— START Document extract —
I implemented a toy version of the ISB prefetcher for a simple OoO processor. The processor and prefetcher specs are listed below.
The ISB is a prefetcher designed by Akanksha Jain and Calvin Lin. It is described in their MICRO13 paper "Linearizing Irregular Memory Accesses for Improved Correlated Prefetching". I will give a short explaination of the design here, followed by an explanation of my design choices.
The ISB is the first design, according to Jain and Lin, that combines PC localizataion with address correlation efficiently. The term "PC localization" means that streams are distinguished from each other based on the PC of the memory access. "Address correlation" refers to the technique of identifying temporal streams (as opposed to spatial streams).
— END Document extract —
— START Input data —
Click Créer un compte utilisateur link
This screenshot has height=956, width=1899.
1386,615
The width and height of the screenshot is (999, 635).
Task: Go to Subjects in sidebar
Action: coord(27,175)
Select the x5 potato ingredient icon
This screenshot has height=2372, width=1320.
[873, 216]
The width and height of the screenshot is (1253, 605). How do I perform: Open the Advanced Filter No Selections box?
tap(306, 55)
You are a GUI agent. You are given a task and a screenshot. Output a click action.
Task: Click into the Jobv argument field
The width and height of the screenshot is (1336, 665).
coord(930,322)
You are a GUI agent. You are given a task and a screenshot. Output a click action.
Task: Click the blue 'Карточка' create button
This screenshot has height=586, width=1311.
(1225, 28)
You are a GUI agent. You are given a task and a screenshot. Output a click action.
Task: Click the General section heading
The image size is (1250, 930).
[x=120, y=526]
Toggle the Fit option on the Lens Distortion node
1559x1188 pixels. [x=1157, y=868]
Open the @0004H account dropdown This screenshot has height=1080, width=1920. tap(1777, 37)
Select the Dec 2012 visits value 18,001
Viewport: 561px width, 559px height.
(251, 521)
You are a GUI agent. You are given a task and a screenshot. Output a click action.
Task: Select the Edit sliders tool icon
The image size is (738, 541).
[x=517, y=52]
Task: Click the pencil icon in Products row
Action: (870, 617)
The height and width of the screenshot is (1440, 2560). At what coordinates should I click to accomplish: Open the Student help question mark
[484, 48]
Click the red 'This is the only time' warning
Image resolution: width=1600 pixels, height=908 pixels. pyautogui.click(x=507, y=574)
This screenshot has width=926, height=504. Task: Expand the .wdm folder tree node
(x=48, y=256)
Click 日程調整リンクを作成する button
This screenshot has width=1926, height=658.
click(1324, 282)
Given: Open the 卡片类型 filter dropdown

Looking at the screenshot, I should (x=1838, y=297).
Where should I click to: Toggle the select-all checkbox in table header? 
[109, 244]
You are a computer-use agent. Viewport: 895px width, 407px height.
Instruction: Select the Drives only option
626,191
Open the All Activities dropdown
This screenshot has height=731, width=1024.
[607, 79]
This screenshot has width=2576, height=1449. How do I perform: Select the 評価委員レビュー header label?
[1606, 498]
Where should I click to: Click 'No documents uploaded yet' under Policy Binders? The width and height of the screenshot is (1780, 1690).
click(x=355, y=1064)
— END Input data —
▶ **Required actions**:
1. Please rewrite the paragraph of the prefetcher write-up that begins "The ISB is the first design" as a short bulleted list that keeps its main facts.
2. In the listing, take the lines starting at the one containing "Select the Dec 2012 visits value 18,001" and ending at the one containing "[1606, 498]", and update them by replacing "dropdown" with "menu". Return only those lines.

▶ **Solutions by task**:
1.
- According to Jain and Lin, the ISB is the first design to efficiently combine PC localization with address correlation.
- PC localization distinguishes streams from each other by the PC of the memory access.
- Address correlation identifies temporal streams rather than spatial ones.

2.
Select the Dec 2012 visits value 18,001
Viewport: 561px width, 559px height.
(251, 521)
You are a GUI agent. You are given a task and a screenshot. Output a click action.
Task: Select the Edit sliders tool icon
The image size is (738, 541).
[x=517, y=52]
Task: Click the pencil icon in Products row
Action: (870, 617)
The height and width of the screenshot is (1440, 2560). At what coordinates should I click to accomplish: Open the Student help question mark
[484, 48]
Click the red 'This is the only time' warning
Image resolution: width=1600 pixels, height=908 pixels. pyautogui.click(x=507, y=574)
This screenshot has width=926, height=504. Task: Expand the .wdm folder tree node
(x=48, y=256)
Click 日程調整リンクを作成する button
This screenshot has width=1926, height=658.
click(1324, 282)
Given: Open the 卡片类型 filter menu

Looking at the screenshot, I should (x=1838, y=297).
Where should I click to: Toggle the select-all checkbox in table header? 
[109, 244]
You are a computer-use agent. Viewport: 895px width, 407px height.
Instruction: Select the Drives only option
626,191
Open the All Activities menu
This screenshot has height=731, width=1024.
[607, 79]
This screenshot has width=2576, height=1449. How do I perform: Select the 評価委員レビュー header label?
[1606, 498]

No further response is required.